Mark Coopwood, former Beverly Hills Police Chief Assistant, told Newsnation Now that when an item is well below market value, or “discounted so much” it looks suspicious, it’s a sign that it could be stolen. If you are not sure how much it usually costs , Scambusters recommends checking prices for similar items that have already been sold. You can do this on eBay by clicking “Sold Listings” in the left pane of the product listing page.

Lean or suspicious ad

Take a close look at the list of the item you are about to review to see if it has any of these red flags, Scambusters advises:

  • There is no real description of the subject – just a short, simple statement of what it is, without details.
  • The description states that the item was “found”.
  • This is a locked computer, tablet or smartphone, and the seller claims to have “forgotten” the password.

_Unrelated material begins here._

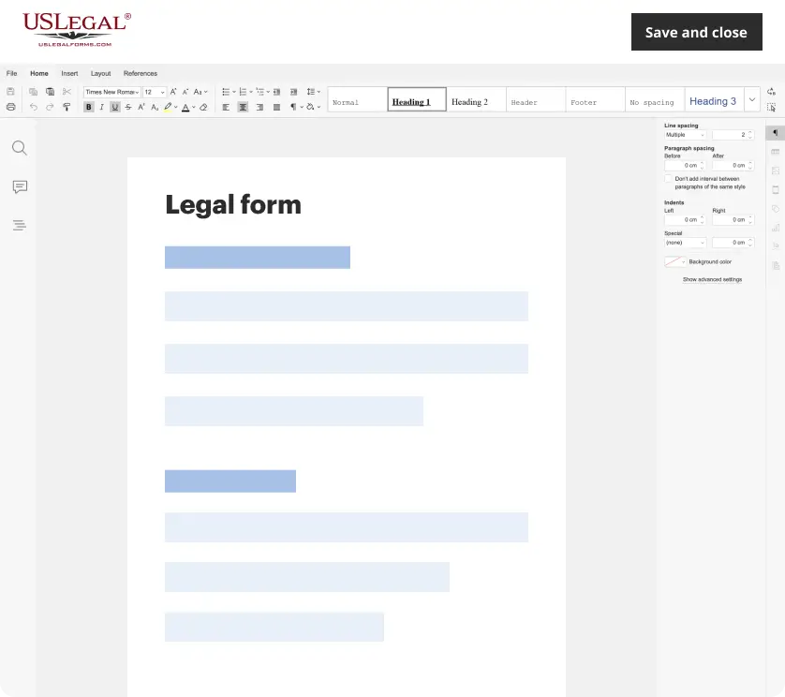This screenshot has height=697, width=785.
Task: Open Image settings in right sidebar
Action: (x=776, y=170)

If you do decide to continue looking for an item before making an offer, be sure to contact the seller and ask a lot of questions about things like its condition, how long they have owned it, and why they are selling it, Scumbasters explains . Ask sellers for proof of ownership, such as a receipt or product registration record.

Anonymous profile

While there is no guarantee that online merchants are who they say they are, Coopwood says having an anonymous profile is also a certain red flag.

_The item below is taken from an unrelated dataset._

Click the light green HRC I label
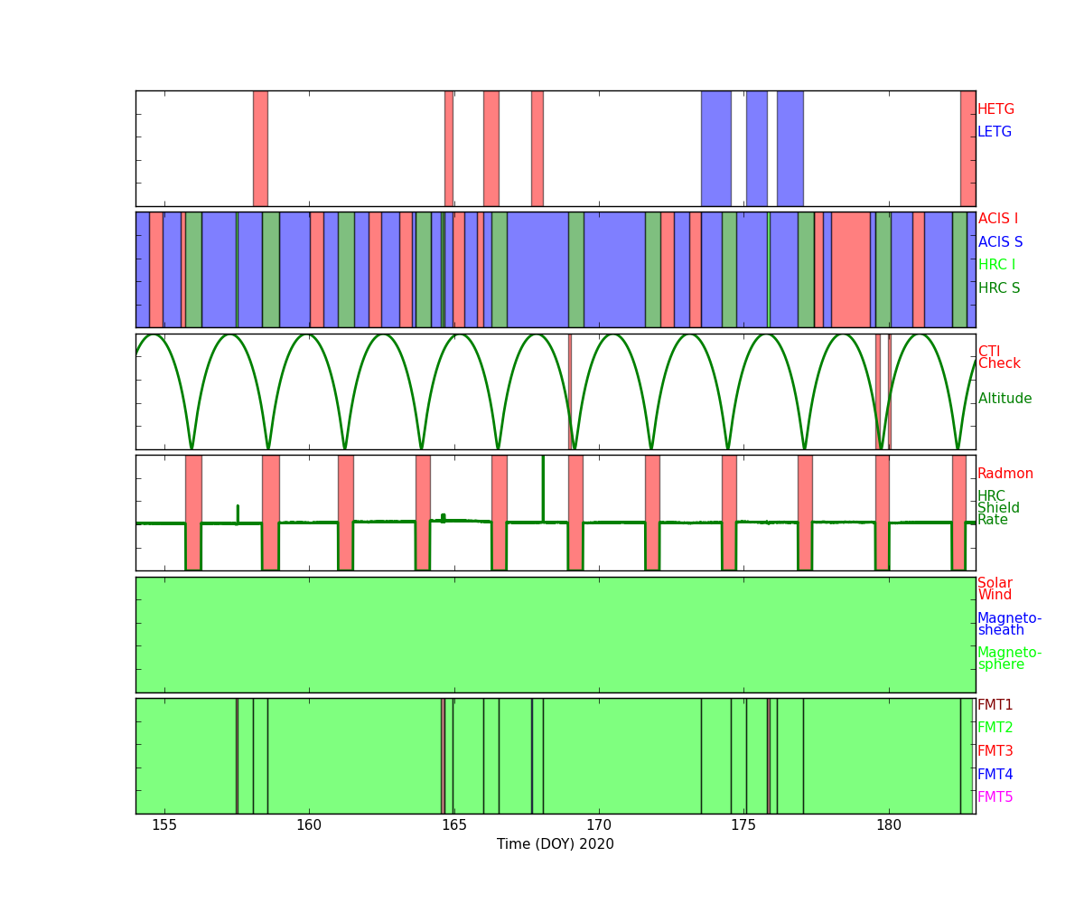The image size is (1084, 904). click(x=996, y=265)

Lack or absence of ratings and / or reviews

Of course, there are always times when a new (and completely legitimate) seller does not have ratings or reviews yet, but this is usually not the best sign. That is, having only negative ratings or reviews on only a handful of very cheap items is a tactic that scammers say are being used by scammers to increase their (fake) credibility.

No way to contact the seller

Reputable sellers usually provide at least some way to contact them if buyers have questions or concerns. But Coopwood says this is not the case for people who sell stolen goods.

The seller asks you for personal information

Most often this happens when sellers do not provide identifying information about themselves, Coopwood said. “[When] they have an anonymous profile, they ask for information that you should never give them, he told Newsnation Now .

The seller asks to pay by money order.

It ‘s a serious red flag, according to Scambusters, if a merchant asks you to pay for your purchase with an untracked money order or cashier’s check and doesn’t accept credit cards or PayPal.